Trump, Socialism, and the Jews
Winston Churchill called Jews "the most formidable and the most remarkable race, which has ever appeared in the world." As a Jew, I am perplexed by the Jews' remarkably irrational commitment to the Democratic Party and their formidable opposition to Donald Trump.
The old saw, "There are two types of Jews: those who believe that Judaism is about social justice and those who know Hebrew," contains more than a kernel of truth. By and large, orthodox Jews voted for Trump in 2016, showing superior foresight.
Domestically, as the Trump economic policies are producing prosperity and economic dynamism, Jews benefit just as the rest of Americans and arguably more. Internationally, Trump has proven to be an unabashed supporter of Israel; he terminated the Iranian nuclear deal, moved the U.S. embassy to Jerusalem, persuaded Saudi Arabia to cooperate with Israel against Iran, and broke the back of the Palestinian Authority. He destroyed ISIS and supplied Israel with the most sophisticated weaponry in the American arsenal. Incredibly, he has accomplished all of this in his first 18 months in office. No American president has done for Israel so much in such a short period of time. As a matter of record, with the exception of President Richard Nixon, no president has done for Jews and Israel so much, period.

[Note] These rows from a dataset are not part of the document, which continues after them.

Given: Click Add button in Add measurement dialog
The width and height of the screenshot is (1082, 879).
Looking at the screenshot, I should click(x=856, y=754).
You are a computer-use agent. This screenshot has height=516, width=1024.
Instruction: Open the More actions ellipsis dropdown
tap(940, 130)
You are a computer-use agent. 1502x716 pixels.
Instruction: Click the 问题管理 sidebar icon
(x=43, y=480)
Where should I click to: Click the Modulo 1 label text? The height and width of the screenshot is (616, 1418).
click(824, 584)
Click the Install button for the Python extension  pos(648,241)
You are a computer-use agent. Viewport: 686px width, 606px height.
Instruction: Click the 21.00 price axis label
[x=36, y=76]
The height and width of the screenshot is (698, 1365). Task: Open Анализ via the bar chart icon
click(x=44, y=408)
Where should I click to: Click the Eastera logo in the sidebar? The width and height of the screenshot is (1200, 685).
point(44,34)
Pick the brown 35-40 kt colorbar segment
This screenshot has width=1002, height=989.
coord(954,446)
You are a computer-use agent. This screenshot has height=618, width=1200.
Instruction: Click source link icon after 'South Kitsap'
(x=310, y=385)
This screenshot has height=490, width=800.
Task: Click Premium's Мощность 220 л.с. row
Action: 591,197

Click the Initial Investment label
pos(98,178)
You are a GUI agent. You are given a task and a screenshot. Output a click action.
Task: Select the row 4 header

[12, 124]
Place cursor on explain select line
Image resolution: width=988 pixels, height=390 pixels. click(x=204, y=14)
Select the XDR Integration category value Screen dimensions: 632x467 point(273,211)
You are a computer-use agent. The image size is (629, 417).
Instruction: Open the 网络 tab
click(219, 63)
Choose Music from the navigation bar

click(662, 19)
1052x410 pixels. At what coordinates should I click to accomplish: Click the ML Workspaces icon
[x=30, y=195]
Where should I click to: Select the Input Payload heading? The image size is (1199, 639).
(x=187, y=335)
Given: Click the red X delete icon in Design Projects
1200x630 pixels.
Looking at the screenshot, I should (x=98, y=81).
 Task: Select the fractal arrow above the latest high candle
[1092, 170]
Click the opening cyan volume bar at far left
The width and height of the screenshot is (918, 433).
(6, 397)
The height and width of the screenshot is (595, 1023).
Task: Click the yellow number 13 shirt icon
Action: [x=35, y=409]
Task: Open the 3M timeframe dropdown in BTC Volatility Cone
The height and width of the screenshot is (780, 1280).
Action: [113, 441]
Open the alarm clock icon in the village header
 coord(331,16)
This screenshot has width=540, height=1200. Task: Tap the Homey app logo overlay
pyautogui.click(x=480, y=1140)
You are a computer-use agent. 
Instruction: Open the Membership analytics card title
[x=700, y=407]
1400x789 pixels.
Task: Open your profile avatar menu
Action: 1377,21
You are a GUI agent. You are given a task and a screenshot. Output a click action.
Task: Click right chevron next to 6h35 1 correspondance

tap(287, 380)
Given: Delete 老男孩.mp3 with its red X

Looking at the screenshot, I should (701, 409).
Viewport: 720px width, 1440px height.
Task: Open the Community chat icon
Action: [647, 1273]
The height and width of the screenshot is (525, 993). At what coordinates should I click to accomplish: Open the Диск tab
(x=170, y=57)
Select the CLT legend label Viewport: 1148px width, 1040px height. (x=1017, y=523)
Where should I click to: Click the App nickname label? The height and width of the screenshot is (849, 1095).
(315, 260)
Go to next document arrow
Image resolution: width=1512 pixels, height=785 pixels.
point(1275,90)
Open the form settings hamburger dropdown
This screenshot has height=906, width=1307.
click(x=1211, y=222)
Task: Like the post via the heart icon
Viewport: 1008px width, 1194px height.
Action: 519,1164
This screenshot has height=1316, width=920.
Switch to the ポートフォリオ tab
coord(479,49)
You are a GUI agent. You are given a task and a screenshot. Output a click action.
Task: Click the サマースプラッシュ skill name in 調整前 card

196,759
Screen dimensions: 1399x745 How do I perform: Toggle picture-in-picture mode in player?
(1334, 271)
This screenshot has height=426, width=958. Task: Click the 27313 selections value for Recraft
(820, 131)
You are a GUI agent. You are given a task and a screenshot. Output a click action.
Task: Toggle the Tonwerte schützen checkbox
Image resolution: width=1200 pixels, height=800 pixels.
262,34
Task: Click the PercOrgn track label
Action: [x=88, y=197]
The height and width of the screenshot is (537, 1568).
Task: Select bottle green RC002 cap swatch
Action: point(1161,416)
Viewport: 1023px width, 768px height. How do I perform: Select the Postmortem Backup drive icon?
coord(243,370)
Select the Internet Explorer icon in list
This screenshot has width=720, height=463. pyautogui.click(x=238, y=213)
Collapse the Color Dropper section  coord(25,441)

A vast majority of American Jews remain unimpressed. They are not motivated by concerns for Israel; they are not motivated by the interests of the United States and are eminently not practical about their own necessities. What they all passionately care about is social justice. Social justice, in terms of helping the sick and the poor, is deeply embedded in Judaism; for Jews, it is a case of irrational obsession. With the emergence of the industrial revolution and massive generation of wealth, Jews took up economic inequality and embraced ideas of socialism.
The Jewish love affair with socialism which began in Russia with the fanaticism of the grandparents has been transformed into the fear of the parents and subsequently into the conviction of the children and grandchildren; it is embedded deeply in the Jewish DNA.
Living in ghettos for two millennia, the Jewish people have been struggling to reconcile their tragic history with the logic of modern reality. They have a difficult time coming to terms with the freedom and equal opportunities that America offers. They continue to fight for social justice, refusing to recognize that, as far as Jews are concerned, what they have accomplished in this country goes well beyond their wildest expectations. Sons and daughters of the first immigrants, who dug trenches and washed dishes in New York, became doctors, lawyers, senators, bankers, and industrialists.
Unfortunately, the descendants of the first immigrants inherited the genetic memories of their ghetto ancestors. They feel guilty for achieving a standard of living as good as or better than any other ethnic group in this country. The guilt associated with their own success has led them to take on, and support, the cause of every underdog and liberal and socialist movement in sight, no matter how undeserving, no matter how irrational.
Although socialism brought terrible suffering to Jews, they would not abandon their devotion to the cause. As prominent Zionist Zev Jabotinsky once said, "logic is an art of the Greeks; a Jew has his own logic. Jewish logic is the logic of catastrophe. Jews do not detect danger; they face it when it comes."
But history punishes willful blindness, and catastrophes keep reappearing.
In many ways, the 1917 socialist revolution in Russia was in fact a Jewish revolution. Jews founded and shaped the Soviet state. Yet these same Jewish Bolsheviks quickly became the first state's victims. Over the next twenty years, by 1937, practically all of them were executed or murdered abroad.
In the late 1920s, some German Jews voted for Hitler's National Socialist Party, only to become victims of the Holocaust a decade later. They chose to ignore Hitler's anti-Semitic rhetoric; he could not be bad, much less evil. After all, he was a socialist!
Jews passionately supported and continue to admire Franklin D. Roosevelt, who in 1939 denied entry for Jews seeking asylum from Nazi extermination and sent them back to the concentration camps. Nevertheless, Jews voted for FDR and still love him – after all, the New Deal was a giant step toward socialism.
In our own time, Jews continue to ignore the teachings of Karl Marx, their fellow member of the tribe, that socialism is about redistribution of wealth. The aim is to take it from the rich, even though there are many Jews among them. This is what Bernie Sanders's suicidal "Future to Believe In" is about.
What is really remarkable is that over the last century, no social macrocosm has more consistently voted against its own self-interest and survival. We may expose Jewish devotion to socialism and shame Jews for betraying their own interests; however, conviction is stronger than reason.
As the leadership of the Democratic Party dropped all pretenses and openly advocates socialism in this country, the heritable socialists impelled by conviction will ignore once again the political necessities and vote for the party that speaks their language.
Alexander G. Markovsky is a senior fellow at the London Center for Policy Research and author of Anatomy of a Bolshevik and Liberal Bolshevism: America Did Not Defeat Communism, She Adopted It.